Faulkner ou la comédie inhumaine

L’œuvre de William Faulkner (1897-1962) est celle d’un monde singulier, d’une géographie spécifique, d’une identité précise – méridionale –, fût-elle maudite, bégayante et tortueuse. De « Sanctuaire » à « Sartoris », en passant par « Le bruit et la fureur », elle n’en finit pas d’interroger la condition « inhumaine » d’un Sud tragique, comme condamné aux lois d’une fatalité absurde, où les hommes, jouets dérisoires, accomplissent en aveugle des gestes de perdition. Fervent faulknérien, Jean Montalte, auditeur de l’Institut Iliade (promotion Léonidas), en livre un portrait magnifique.

Lorsqu’on décide d’entrer dans l’œuvre de Faulkner, les obstacles se multiplient ; il semble que scintille en lettres de feu sur le fronton de cette comédie inhumaine l’avertissement au seuil de l’Enfer : « Vous qui entrez ici, ôtez toute espérance. » Faulkner, par une puissance secrète qui gît au fond d’un inconscient saccagé par les traumatismes de l’humanité même, ouvre les portes de l’enfer et nous jette dans un brasier qui nous révèle la sale âme que se traînent les hommes. Ce n’est pas un hasard si j’évoque Dante et fais allusion à Balzac et à la comédie humaine. C’est à cette altitude que se situe l’œuvre romanesque de l’auteur américain. À l’instar d’un Dante qui nous fait traverser l’univers spirituel dans sa totalité et d’un Balzac qui explore chaque recoin du monde social pour en dégager les lois, Faulkner porte en lui tout un monde. Il déclarera : « J’aime à me représenter le monde que j’ai créé comme une sorte de clé de voûte de l’univers ; aussi minuscule soit-elle, si on la retirait, c’est l’univers entier qui s’écroulerait. » Mais ce monde qu’il porte en lui, bien qu’imaginaire, n’a rien d’abstrait. C’est au contraire un monde enraciné dans une réalité géographique bien précise : le Sud. Un monde issu d’un conflit historique majeur : la guerre de Sécession. Un monde où la malédiction du Sud, de sa défaite historique, vient peser d’un poids métaphysique sur chacun des protagonistes. Un monde, enfin, qui nous parle des tensions raciales entre Blancs et Noirs et ainsi, nous parle de nos sociétés décrépites actuelles, incapables de gérer la crise identitaire que traverse l’Europe, aussi vaincue que le Sud, en proie aux mêmes tourments.

L’identité d’une œuvre

C’est à partir du roman Sartoris que se révélera à Faulkner la nécessité de fonder son œuvre entière sur l’exploration du Sud, de son histoire, de cette humanité condensée qui s’offrait à lui, sous ses yeux. « À partir de Sartoris, j’ai découvert que mon petit coin de terre natale, grand comme un timbre-poste, était un sujet valable, que je ne vivrais jamais assez longtemps pour l’épuiser et qu’en sublimant la réalité pour en tirer ce pays apocryphe, j’aurais l’entière liberté d’employer au maximum le talent que je pouvais avoir. Cela m’ouvrit une mine d’or de personnages, aussi créé-je un univers bien à moi. Je peux faire vivre ces gens tout comme si j’étais Dieu, non seulement dans l’espace, mais aussi dans le temps. »
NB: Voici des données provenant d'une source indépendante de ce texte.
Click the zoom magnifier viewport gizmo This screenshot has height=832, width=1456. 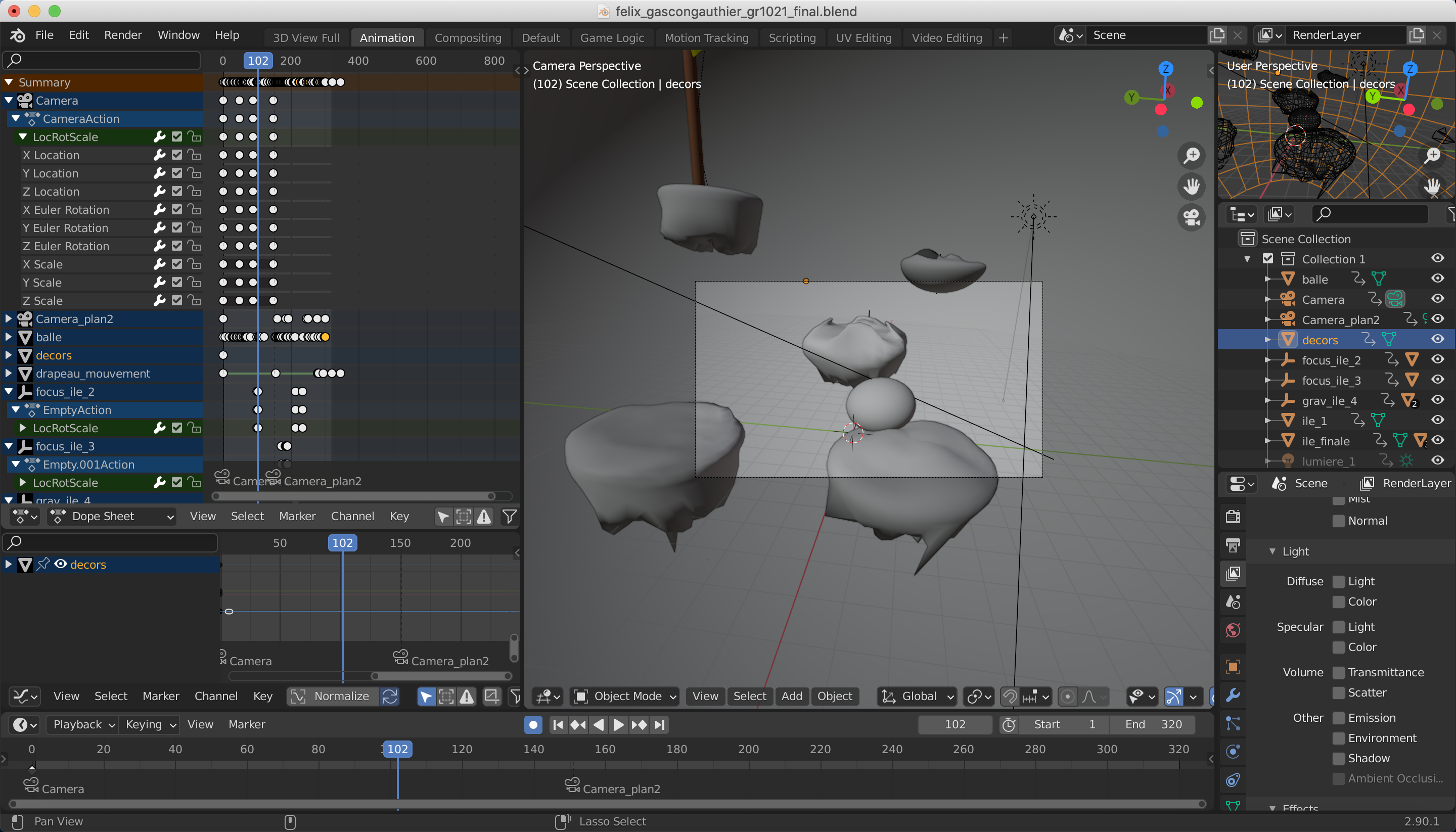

Longtemps Faulkner s’est cherché. Sa passion pour la littérature française – en dépit des semences créatrices qu’il y récolta à travers ses lectures de Balzac et de Flaubert – faillit lui être préjudiciable. Sherwood Anderson, son ami et mentor, lui rappela une vérité, à la fois essentielle et contingente, qui tient à la naissance, à la nation, à l’identité, enfin : « Tu es un écrivain américain, pas un écrivain français. » C’est ainsi qu’il enracinera son œuvre littéraire dans son petit coin de terre natale, montrant par là-même que le particulier est vecteur d’universel, et qu’on ne rejoint l’Homme qu’à travers une culture donnée. Tributaires d’un passé, d’un héritage, les personnages d’un roman ont quelque chance d’être autre chose que des ectoplasmes s’ils sont portés par une terre, un climat, une Histoire. Ce qui vaut pour les personnages vaut pour les auteurs. Que serait un Dickens qui ne serait pas anglais, un Balzac qui ne serait pas français ou un Dostoïevski qui ne serait pas russe ? Rien, tout simplement, une vue de l’esprit.

Gide, amateur de perversités et de décomposition morale, fourra son nez malencontreusement dans cette œuvre, pour laisser échapper cette flatulence herméneutique : « Il n’y a pas un des personnages de Faulkner qui ait à proprement parler une âme. » Sartre, de son côté, crût y déceler une sorte de théologie violemment invertie, un précis de désespoir et de damnation, à l’usage d’un monde voué à l’absurde, en état de déréliction depuis la mort de Dieu proclamé par Nietzsche avec fracas. C’est ce qui s’appelle confondre ses complaisances pour le morbide, la disgrâce et le visqueux avec le sens d’une œuvre totale, qui intègre toutes les dimensions de la condition humaine. Lorsque Faulkner jette un regard panoramique sur le comté imaginaire du Yoknapatawpha, il constate : « Vous trônez alors, inaccessible et serein au-dessus de ce microcosme des passions, des espoirs et des malheurs de l’homme, ambition, terreurs, appétits, courage, abnégations, pitié, honneur, orgueil et péchés, tout cela lié pêle-mêle en un faisceau précaire, retenu par la trame et par la chaîne du frêle réseau de fer de sa rapacité, mais tout cela voué aussi à la réalisation de ses rêves. »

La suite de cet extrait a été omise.